Stored data entries
========================================================================

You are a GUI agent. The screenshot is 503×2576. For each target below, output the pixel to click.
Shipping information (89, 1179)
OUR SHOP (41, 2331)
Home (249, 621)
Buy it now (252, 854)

========================================================================

Copy every entry exactly; no part may be left out.

> Solution for this exercise
You are a GUI agent. The screenshot is 503×2576. For each target below, output the pixel to click.
Shipping information (89, 1179)
OUR SHOP (41, 2331)
Home (249, 621)
Buy it now (252, 854)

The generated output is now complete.